▶ Exercícios
- 1) No texto sobre a denúncia contra De la Espriella, quem é a diretora da Unidade de Implementação do Acordo Final de Paz?
- 2) Repita literalmente o trecho do texto sobre a denúncia contra De la Espriella que vai de "É assim que" até "Ministério Público colombiano.", incluindo essas palavras.

▶ Texto de origem
É assim que ela se referiu às palavras de De la Espriella, que afirmou que Londoño é um “criminoso de guerra que deveria estar na prisão perpétua e que trabalharia para que isso acontecesse”, conforme consta da denúncia publicada pelo Ministério Público colombiano.
O documento indica que essas expressões poderiam constituir “condutas passíveis de investigação criminal, na medida em que excederiam os limites da liberdade de expressão, tornando-se mensagens que poderiam incentivar a estigmatização, a hostilidade ou a violência contra uma pessoa e contra um coletivo protegido pelo Estado colombiano, como são os signatários do acordo de paz e suas famílias”.
Entre os argumentos apresentados por Gloria Cuartas, diretora da Unidade de Implementação do Acordo Final de Paz, essas declarações de Abelardo de la Espriella são “graves” porque “provêm de quem está chamado a exercer a presidência a partir de 7 de agosto de 2026”.
“Isso pode ser entendido como uma pressão institucional sobre a Jurisdição Especial para a Paz, afetando a confiança pública em suas decisões e comprometendo o dever de respeito e colaboração harmoniosa que os demais poderes públicos devem observar em relação à independência judicial prevista na Constituição”, lamentou ela.
O documento apresentado ao Ministério Público aponta que as afirmações de Abelardo de la Espriella aprofundam “a estigmatização daqueles que depuseram as armas e contribuíram para a paz, além de enfraquecerem a implementação desse acordo”.

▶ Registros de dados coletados
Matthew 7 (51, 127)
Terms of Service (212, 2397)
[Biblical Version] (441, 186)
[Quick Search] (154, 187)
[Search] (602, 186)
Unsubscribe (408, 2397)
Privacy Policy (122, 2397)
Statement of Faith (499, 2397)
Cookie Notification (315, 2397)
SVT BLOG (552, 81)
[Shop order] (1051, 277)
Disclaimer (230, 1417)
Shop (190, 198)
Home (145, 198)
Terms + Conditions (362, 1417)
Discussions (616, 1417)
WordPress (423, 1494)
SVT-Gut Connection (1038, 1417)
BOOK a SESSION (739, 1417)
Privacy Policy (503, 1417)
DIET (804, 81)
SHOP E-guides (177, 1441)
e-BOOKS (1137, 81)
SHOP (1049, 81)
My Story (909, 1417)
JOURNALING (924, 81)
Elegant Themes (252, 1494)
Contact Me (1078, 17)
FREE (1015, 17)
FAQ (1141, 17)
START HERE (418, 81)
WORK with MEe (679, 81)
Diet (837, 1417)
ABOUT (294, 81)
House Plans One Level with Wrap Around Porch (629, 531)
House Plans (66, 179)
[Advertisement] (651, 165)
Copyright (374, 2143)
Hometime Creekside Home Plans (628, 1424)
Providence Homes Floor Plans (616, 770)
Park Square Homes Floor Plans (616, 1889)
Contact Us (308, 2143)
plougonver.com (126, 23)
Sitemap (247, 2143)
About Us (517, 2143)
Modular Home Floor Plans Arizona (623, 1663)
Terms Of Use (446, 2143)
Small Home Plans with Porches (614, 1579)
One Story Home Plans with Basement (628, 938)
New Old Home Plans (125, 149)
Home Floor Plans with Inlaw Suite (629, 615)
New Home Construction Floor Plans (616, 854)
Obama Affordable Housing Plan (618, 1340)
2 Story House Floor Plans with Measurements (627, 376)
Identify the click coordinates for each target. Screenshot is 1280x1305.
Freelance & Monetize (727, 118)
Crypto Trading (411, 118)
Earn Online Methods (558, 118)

▶ Respostas
- 1) Gloria Cuartas.

- 2)
É assim que ela se referiu às palavras de De la Espriella, que afirmou que Londoño é um “criminoso de guerra que deveria estar na prisão perpétua e que trabalharia para que isso acontecesse”, conforme consta da denúncia publicada pelo Ministério Público colombiano.